* [EXERCISE GOAL] Copy the data below word for word, leaving out the pictures.

* [DATASET RECORDS]
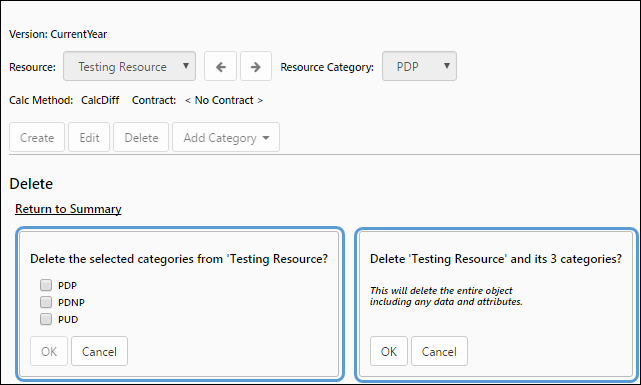Cancel deleting the entire Testing Resource
Image resolution: width=641 pixels, height=385 pixels.
pos(439,351)
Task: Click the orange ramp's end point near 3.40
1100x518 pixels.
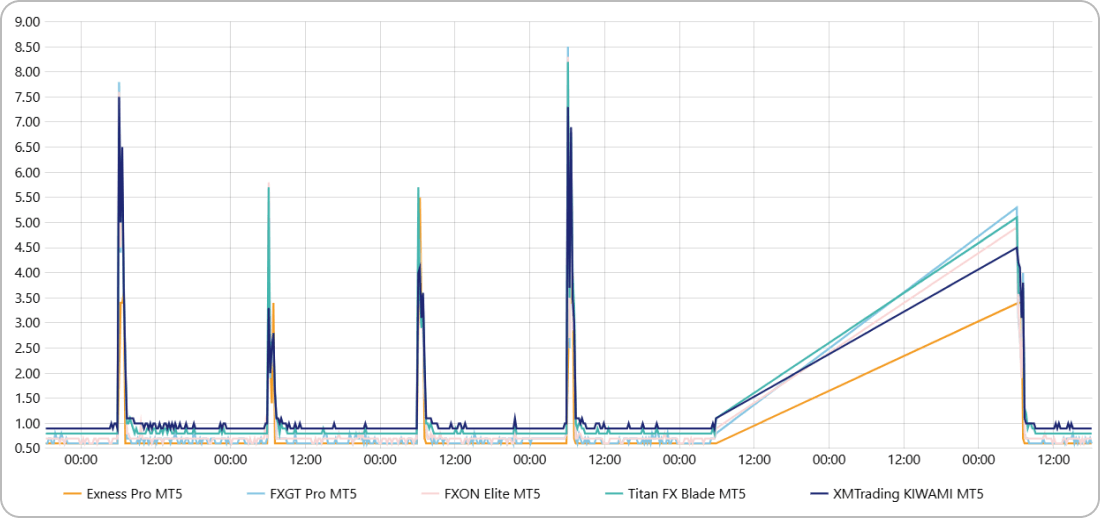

* [COMPLETED EXERCISE]
Cancel deleting the entire Testing Resource
Image resolution: width=641 pixels, height=385 pixels.
pos(439,351)
Task: Click the orange ramp's end point near 3.40
1100x518 pixels.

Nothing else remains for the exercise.